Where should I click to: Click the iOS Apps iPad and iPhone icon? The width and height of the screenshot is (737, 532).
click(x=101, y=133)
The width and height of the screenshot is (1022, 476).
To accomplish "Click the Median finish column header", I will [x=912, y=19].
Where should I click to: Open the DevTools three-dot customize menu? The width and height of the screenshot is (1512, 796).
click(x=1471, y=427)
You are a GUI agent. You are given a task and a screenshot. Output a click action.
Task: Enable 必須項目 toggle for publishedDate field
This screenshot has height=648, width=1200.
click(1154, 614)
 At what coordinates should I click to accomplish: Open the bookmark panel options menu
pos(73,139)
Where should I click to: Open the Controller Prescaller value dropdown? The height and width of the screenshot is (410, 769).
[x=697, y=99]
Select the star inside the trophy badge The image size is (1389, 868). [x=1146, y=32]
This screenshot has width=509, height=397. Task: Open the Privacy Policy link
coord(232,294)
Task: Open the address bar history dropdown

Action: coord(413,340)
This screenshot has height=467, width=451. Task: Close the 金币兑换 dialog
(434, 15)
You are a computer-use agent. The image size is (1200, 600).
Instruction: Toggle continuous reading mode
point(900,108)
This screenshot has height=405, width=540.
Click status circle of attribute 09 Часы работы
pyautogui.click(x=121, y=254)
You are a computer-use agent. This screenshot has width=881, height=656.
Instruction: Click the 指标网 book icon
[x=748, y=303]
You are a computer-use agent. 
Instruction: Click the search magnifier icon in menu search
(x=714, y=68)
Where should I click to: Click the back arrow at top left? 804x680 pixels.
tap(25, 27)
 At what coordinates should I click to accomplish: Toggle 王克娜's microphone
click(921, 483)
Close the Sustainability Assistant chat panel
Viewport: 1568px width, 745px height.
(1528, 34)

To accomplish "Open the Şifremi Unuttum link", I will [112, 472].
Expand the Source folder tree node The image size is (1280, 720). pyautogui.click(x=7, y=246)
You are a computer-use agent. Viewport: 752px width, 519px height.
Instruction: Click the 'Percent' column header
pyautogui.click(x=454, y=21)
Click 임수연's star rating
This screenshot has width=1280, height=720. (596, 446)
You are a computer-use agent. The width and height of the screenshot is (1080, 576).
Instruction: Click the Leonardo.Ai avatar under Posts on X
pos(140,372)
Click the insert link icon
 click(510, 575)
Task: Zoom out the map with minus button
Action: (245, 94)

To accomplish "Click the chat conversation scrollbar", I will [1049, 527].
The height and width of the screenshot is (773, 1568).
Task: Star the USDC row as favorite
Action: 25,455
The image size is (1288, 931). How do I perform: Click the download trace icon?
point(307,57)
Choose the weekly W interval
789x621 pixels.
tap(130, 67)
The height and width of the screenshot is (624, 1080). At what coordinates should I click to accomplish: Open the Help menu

◆ ◆ ◆ ◆

Render the material, from its first line through the line that contains "Select the star", as a Markdown table with the columns No. and Line, one row per line. Omit any blank lines.

> [Result]:
| No. | Line |
|---|---|
| 1 | Where should I click to: Click the iOS Apps iPad and iPhone icon? The width and height of the screenshot is (737, 532). |
| 2 | click(x=101, y=133) |
| 3 | The width and height of the screenshot is (1022, 476). |
| 4 | To accomplish "Click the Median finish column header", I will [x=912, y=19]. |
| 5 | Where should I click to: Open the DevTools three-dot customize menu? The width and height of the screenshot is (1512, 796). |
| 6 | click(x=1471, y=427) |
| 7 | You are a GUI agent. You are given a task and a screenshot. Output a click action. |
| 8 | Task: Enable 必須項目 toggle for publishedDate field |
| 9 | This screenshot has height=648, width=1200. |
| 10 | click(1154, 614) |
| 11 |  At what coordinates should I click to accomplish: Open the bookmark panel options menu |
| 12 | pos(73,139) |
| 13 | Where should I click to: Open the Controller Prescaller value dropdown? The height and width of the screenshot is (410, 769). |
| 14 | [x=697, y=99] |
| 15 | Select the star inside the trophy badge The image size is (1389, 868). [x=1146, y=32] |